### Exercise brief
Each line that holds the word "agent" counts once; give the total for the records below and nothing else.

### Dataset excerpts
**********

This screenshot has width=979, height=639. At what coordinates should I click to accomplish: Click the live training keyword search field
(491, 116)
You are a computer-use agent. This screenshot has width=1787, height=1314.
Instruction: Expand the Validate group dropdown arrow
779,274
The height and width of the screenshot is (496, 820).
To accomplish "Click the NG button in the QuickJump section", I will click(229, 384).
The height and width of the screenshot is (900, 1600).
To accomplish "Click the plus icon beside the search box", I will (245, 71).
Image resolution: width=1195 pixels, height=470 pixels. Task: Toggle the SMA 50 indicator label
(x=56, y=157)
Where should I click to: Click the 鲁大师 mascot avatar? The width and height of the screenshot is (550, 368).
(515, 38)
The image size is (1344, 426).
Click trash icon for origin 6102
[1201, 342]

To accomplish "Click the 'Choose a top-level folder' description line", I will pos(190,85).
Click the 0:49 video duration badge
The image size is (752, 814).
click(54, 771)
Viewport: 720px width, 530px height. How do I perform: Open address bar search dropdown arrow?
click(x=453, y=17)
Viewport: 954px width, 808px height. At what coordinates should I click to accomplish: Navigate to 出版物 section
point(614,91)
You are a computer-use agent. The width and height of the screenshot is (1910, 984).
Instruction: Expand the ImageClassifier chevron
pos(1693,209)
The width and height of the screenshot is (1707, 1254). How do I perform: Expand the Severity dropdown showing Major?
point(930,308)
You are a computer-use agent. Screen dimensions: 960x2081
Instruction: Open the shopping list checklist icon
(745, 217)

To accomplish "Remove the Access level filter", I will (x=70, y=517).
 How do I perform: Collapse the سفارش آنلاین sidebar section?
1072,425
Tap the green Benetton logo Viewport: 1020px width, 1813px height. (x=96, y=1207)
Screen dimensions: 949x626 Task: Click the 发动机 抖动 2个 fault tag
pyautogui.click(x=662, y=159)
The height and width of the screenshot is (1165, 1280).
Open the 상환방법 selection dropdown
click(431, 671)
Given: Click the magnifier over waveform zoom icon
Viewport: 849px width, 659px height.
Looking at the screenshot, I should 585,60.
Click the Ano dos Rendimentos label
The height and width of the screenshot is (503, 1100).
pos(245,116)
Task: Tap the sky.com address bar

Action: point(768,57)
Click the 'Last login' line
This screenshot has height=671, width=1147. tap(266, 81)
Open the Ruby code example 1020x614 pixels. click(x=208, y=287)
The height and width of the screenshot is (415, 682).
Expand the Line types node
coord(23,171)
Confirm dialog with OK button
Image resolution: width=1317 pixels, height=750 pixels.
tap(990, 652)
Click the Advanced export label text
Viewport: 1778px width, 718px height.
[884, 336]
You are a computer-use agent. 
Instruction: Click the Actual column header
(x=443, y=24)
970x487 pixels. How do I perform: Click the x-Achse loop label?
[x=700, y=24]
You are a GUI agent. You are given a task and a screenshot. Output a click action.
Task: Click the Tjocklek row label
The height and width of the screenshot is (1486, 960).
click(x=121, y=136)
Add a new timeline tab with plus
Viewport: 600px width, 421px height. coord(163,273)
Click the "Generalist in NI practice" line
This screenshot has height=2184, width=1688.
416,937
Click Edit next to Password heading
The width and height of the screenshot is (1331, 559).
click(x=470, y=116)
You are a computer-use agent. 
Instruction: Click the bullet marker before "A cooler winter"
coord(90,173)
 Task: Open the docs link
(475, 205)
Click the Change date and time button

**********

### Solution for this problem
6